[TEXTE DE LA PAGE]
——————————
Je suis peut-être irrationnellement irrité par la récente initiative « Achète un livre québécois » probablement à cause de son caractère un peu trop humble. J’aime lire, donc quand je transpose la nature de l’initiative à d’autres phénomènes culturels, ça me semble absurde: La journée pour aller voir un show d’humour québécois. Le jour de l’écoute d’une chanson québécoise. Film québécois: la journée. Le dernier semble plutôt tristement approprié, en fait. Mais bon, plutôt que de continuer d’expliquer pourquoi la formulation spécifique de cette journée m’a embêté (c’était hier, le temps passe si vite), moi je vous dis, tant qu’à être dans une librairie qui présente des livres québécois, voici 5 suggestions à ajouter à votre panier.
1. L’Énigme du retour. Ce livre apparaît dans trop de mes palmarès personnels. Meilleur livre de Dany Laferrière à mon avis, un des 5 meilleurs lus de ma vie, il s’agit pour moi de la meilleure lecture québécoise dans mon expérience littéraire personnelle. Quelques années avant son entrée à l’Académie, Dany Laferrière est déjà au sommet de sa forme, racontant dans ce récit la mort d’un père à qui il n’a parlé qu’à travers une chambre d’hôtel fermée, lui dans le corridor, le père exilé derrière la porte à jamais. À l’heure de ses funérailles, Laferrière fait un retour en Haïti, endroit qui nous a donné Da, sa grand-mère qui sirotait du café sur la porche pendant des années, et cette fois-ci on rencontre un neveu à l’ambition qui lui brûle au ventre. Ce roman est un mélange des styles de « Chroniques de la dérive douce » et « L’odeur du café » de ce même magnifique auteur. La confirmation du géant génie de Laferrière.
——————————
[EXTRAITS DE DONNÉES]
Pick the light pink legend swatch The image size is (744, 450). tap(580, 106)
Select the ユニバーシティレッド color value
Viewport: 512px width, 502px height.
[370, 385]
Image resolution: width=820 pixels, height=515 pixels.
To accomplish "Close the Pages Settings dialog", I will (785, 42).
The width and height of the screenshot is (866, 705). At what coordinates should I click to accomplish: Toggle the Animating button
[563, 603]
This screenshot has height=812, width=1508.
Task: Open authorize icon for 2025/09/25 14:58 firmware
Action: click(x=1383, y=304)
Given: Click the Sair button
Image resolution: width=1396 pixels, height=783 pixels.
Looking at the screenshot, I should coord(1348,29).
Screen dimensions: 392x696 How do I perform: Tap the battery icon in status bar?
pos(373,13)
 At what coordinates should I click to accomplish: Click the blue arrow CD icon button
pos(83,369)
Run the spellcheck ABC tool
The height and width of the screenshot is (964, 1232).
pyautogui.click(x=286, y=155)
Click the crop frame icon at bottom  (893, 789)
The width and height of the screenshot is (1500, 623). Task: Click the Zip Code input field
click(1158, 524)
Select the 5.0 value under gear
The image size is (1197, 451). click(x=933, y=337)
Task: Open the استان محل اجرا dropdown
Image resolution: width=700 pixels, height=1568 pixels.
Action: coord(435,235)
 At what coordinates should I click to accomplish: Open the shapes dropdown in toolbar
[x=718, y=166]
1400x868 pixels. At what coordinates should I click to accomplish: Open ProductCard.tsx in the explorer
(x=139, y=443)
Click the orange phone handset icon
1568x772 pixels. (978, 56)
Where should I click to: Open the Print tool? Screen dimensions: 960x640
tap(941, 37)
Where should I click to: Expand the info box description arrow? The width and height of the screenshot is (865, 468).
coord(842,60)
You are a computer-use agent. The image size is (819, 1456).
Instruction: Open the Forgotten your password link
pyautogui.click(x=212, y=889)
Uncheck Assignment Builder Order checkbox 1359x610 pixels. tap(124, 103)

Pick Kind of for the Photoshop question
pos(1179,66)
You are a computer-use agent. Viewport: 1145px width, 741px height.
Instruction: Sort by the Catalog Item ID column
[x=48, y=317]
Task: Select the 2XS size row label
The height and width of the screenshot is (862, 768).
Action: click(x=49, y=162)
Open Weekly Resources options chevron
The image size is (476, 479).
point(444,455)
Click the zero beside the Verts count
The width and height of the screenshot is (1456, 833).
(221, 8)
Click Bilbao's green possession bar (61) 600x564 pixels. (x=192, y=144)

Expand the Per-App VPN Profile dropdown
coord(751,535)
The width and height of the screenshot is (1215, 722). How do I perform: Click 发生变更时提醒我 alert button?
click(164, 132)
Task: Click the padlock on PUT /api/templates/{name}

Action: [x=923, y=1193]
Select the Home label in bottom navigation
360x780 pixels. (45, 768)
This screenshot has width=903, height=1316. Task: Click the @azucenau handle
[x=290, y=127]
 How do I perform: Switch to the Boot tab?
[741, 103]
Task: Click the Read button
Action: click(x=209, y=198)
——————————
[CONSIGNE DONNÉE A] Recopiez fidèlement, dans le billet sur les livres québécois, le passage qui va de « Je suis peut-être » jusqu'à « à votre panier. ».
[CONSIGNE DONNÉE B] Prolongez le billet sur les livres québécois en reprenant juste après sa dernière phrase.

[RÉSULTAT DE L'EXERCICE A]
Je suis peut-être irrationnellement irrité par la récente initiative « Achète un livre québécois » probablement à cause de son caractère un peu trop humble. J’aime lire, donc quand je transpose la nature de l’initiative à d’autres phénomènes culturels, ça me semble absurde: La journée pour aller voir un show d’humour québécois. Le jour de l’écoute d’une chanson québécoise. Film québécois: la journée. Le dernier semble plutôt tristement approprié, en fait. Mais bon, plutôt que de continuer d’expliquer pourquoi la formulation spécifique de cette journée m’a embêté (c’était hier, le temps passe si vite), moi je vous dis, tant qu’à être dans une librairie qui présente des livres québécois, voici 5 suggestions à ajouter à votre panier.

[RÉSULTAT DE L'EXERCICE B]
2. Putain. Nelly Arcan est probablement l’auteure la plus controversée de mon entourage, c’est à dire que certains se sentent trop affectés par sa littérature, trop brûlés à vifs par la vive intensité de cette femme à la plume ravageuse, honnête et pessimiste. À lire au même titre que Folle, Putain se distingue pourtant de ses oeuvres tardives, dans lesquelles on voit surtout un rapport malsain avec la mère (Paradis clés en main) ou avec les autres femmes (À ciel ouvert). Si ces rapports malsains sont effectivement abordés en profondeur, c’est surtout une lutte interne, ravageuse, qui habite chaque mot de ce livre aux phrases interminables et aux idées noires merveilleusement articulées.
3. Une belle mort. Gil Courtemanche, avec une plume incisive et humaniste, est toujours capable de présenter le pire de l’humanité avec brio et tendresse (« Un dimanche à la piscine à Kigali », « Le monde, le lézard et moi »), et dans cet ouvrage intime qui aborde le vieillissement douloureux de parents ainés au sein d’une famille d’adultes que tout sépare, Courtemanche y va avec un excès de tendresse et de beauté pour décrire un monde si douloureux et une époque si finale. La crise que traverse la famille face à l’approche inévitable et de plus en plus souhaitable de la mort de la figure paternelle est déchirante d’universalité, et les conflits inévitables entre frère et soeurs démontre comment une famille peut se déchirer tranquillement, jusqu’à devenir méconnaissable. Un grand livre d’un de nos plus brillants auteurs.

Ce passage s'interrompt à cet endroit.